* **Problem to solve**: Please present every line of the records below as a numbered list, and skip the blank lines.

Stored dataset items
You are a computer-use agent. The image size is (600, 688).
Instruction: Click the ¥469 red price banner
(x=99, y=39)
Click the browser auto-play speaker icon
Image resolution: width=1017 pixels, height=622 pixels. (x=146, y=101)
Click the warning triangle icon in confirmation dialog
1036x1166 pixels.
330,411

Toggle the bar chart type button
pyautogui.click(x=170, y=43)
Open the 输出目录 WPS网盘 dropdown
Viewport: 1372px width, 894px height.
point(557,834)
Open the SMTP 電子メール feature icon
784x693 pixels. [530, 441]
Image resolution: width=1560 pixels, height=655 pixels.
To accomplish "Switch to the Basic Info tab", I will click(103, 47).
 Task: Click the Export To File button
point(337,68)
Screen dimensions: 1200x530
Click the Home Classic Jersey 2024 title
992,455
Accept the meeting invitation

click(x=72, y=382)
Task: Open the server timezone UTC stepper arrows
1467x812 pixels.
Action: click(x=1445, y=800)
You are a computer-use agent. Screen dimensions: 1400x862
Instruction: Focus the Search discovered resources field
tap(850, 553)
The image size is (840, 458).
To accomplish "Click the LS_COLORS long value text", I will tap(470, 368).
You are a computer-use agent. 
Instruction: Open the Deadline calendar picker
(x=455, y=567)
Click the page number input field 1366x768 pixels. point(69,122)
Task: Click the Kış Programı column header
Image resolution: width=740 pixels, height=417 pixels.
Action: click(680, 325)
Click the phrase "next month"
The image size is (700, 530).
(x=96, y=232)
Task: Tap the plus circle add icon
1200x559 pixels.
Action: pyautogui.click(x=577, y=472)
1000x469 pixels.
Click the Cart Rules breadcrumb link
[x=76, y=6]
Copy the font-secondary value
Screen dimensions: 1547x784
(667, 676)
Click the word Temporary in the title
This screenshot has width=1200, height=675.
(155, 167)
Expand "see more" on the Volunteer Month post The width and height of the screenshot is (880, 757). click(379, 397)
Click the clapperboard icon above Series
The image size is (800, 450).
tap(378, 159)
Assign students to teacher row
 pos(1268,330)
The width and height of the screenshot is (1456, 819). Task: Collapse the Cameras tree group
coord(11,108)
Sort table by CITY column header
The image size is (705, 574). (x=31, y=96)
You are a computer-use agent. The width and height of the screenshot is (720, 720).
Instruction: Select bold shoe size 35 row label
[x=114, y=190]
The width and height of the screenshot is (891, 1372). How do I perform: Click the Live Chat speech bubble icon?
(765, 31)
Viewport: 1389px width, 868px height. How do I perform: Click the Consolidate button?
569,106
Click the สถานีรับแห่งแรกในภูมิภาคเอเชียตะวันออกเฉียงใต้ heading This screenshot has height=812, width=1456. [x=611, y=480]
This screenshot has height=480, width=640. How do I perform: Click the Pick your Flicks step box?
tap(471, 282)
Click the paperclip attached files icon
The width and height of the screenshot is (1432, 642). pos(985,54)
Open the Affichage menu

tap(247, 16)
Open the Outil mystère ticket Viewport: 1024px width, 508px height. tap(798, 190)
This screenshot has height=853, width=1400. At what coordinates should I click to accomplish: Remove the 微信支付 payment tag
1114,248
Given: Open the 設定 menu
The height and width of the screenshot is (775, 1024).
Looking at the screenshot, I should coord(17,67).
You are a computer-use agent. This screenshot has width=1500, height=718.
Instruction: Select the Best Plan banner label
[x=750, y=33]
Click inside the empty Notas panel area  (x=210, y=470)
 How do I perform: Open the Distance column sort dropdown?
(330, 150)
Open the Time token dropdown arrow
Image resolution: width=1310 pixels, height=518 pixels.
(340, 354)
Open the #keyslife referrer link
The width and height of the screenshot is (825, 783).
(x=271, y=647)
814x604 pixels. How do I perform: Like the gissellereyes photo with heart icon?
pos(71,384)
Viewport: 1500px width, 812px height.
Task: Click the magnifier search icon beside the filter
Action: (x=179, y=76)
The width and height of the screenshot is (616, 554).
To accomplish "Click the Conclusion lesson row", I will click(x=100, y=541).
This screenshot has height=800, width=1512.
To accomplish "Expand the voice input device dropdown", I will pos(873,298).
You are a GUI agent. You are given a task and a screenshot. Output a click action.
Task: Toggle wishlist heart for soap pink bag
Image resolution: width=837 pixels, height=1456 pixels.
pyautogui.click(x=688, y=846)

* **Worked solution**:
1. You are a computer-use agent. The image size is (600, 688).
2. Instruction: Click the ¥469 red price banner
3. (x=99, y=39)
4. Click the browser auto-play speaker icon
5. Image resolution: width=1017 pixels, height=622 pixels. (x=146, y=101)
6. Click the warning triangle icon in confirmation dialog
7. 1036x1166 pixels.
8. 330,411
9. Toggle the bar chart type button
10. pyautogui.click(x=170, y=43)
11. Open the 输出目录 WPS网盘 dropdown
12. Viewport: 1372px width, 894px height.
13. point(557,834)
14. Open the SMTP 電子メール feature icon
15. 784x693 pixels. [530, 441]
16. Image resolution: width=1560 pixels, height=655 pixels.
17. To accomplish "Switch to the Basic Info tab", I will click(103, 47).
18.  Task: Click the Export To File button
19. point(337,68)
20. Screen dimensions: 1200x530
21. Click the Home Classic Jersey 2024 title
22. 992,455
23. Accept the meeting invitation
24. click(x=72, y=382)
25. Task: Open the server timezone UTC stepper arrows
26. 1467x812 pixels.
27. Action: click(x=1445, y=800)
28. You are a computer-use agent. Screen dimensions: 1400x862
29. Instruction: Focus the Search discovered resources field
30. tap(850, 553)
31. The image size is (840, 458).
32. To accomplish "Click the LS_COLORS long value text", I will tap(470, 368).
33. You are a computer-use agent. 
34. Instruction: Open the Deadline calendar picker
35. (x=455, y=567)
36. Click the page number input field 1366x768 pixels. point(69,122)
37. Task: Click the Kış Programı column header
38. Image resolution: width=740 pixels, height=417 pixels.
39. Action: click(680, 325)
40. Click the phrase "next month"
41. The image size is (700, 530).
42. (x=96, y=232)
43. Task: Tap the plus circle add icon
44. 1200x559 pixels.
45. Action: pyautogui.click(x=577, y=472)
46. 1000x469 pixels.
47. Click the Cart Rules breadcrumb link
48. [x=76, y=6]
49. Copy the font-secondary value
50. Screen dimensions: 1547x784
51. (667, 676)
52. Click the word Temporary in the title
53. This screenshot has width=1200, height=675.
54. (155, 167)
55. Expand "see more" on the Volunteer Month post The width and height of the screenshot is (880, 757). click(379, 397)
56. Click the clapperboard icon above Series
57. The image size is (800, 450).
58. tap(378, 159)
59. Assign students to teacher row
60.  pos(1268,330)
61. The width and height of the screenshot is (1456, 819). Task: Collapse the Cameras tree group
62. coord(11,108)
63. Sort table by CITY column header
64. The image size is (705, 574). (x=31, y=96)
65. You are a computer-use agent. The width and height of the screenshot is (720, 720).
66. Instruction: Select bold shoe size 35 row label
67. [x=114, y=190]
68. The width and height of the screenshot is (891, 1372). How do I perform: Click the Live Chat speech bubble icon?
69. (765, 31)
70. Viewport: 1389px width, 868px height. How do I perform: Click the Consolidate button?
71. 569,106
72. Click the สถานีรับแห่งแรกในภูมิภาคเอเชียตะวันออกเฉียงใต้ heading This screenshot has height=812, width=1456. [x=611, y=480]
73. This screenshot has height=480, width=640. How do I perform: Click the Pick your Flicks step box?
74. tap(471, 282)
75. Click the paperclip attached files icon
76. The width and height of the screenshot is (1432, 642). pos(985,54)
77. Open the Affichage menu
78. tap(247, 16)
79. Open the Outil mystère ticket Viewport: 1024px width, 508px height. tap(798, 190)
80. This screenshot has height=853, width=1400. At what coordinates should I click to accomplish: Remove the 微信支付 payment tag
81. 1114,248
82. Given: Open the 設定 menu
83. The height and width of the screenshot is (775, 1024).
84. Looking at the screenshot, I should coord(17,67).
85. You are a computer-use agent. This screenshot has width=1500, height=718.
86. Instruction: Select the Best Plan banner label
87. [x=750, y=33]
88. Click inside the empty Notas panel area  (x=210, y=470)
89.  How do I perform: Open the Distance column sort dropdown?
90. (330, 150)
91. Open the Time token dropdown arrow
92. Image resolution: width=1310 pixels, height=518 pixels.
93. (340, 354)
94. Open the #keyslife referrer link
95. The width and height of the screenshot is (825, 783).
96. (x=271, y=647)
97. 814x604 pixels. How do I perform: Like the gissellereyes photo with heart icon?
98. pos(71,384)
99. Viewport: 1500px width, 812px height.
100. Task: Click the magnifier search icon beside the filter
101. Action: (x=179, y=76)
102. The width and height of the screenshot is (616, 554).
103. To accomplish "Click the Conclusion lesson row", I will click(x=100, y=541).
104. This screenshot has height=800, width=1512.
105. To accomplish "Expand the voice input device dropdown", I will pos(873,298).
106. You are a GUI agent. You are given a task and a screenshot. Output a click action.
107. Task: Toggle wishlist heart for soap pink bag
108. Image resolution: width=837 pixels, height=1456 pixels.
109. pyautogui.click(x=688, y=846)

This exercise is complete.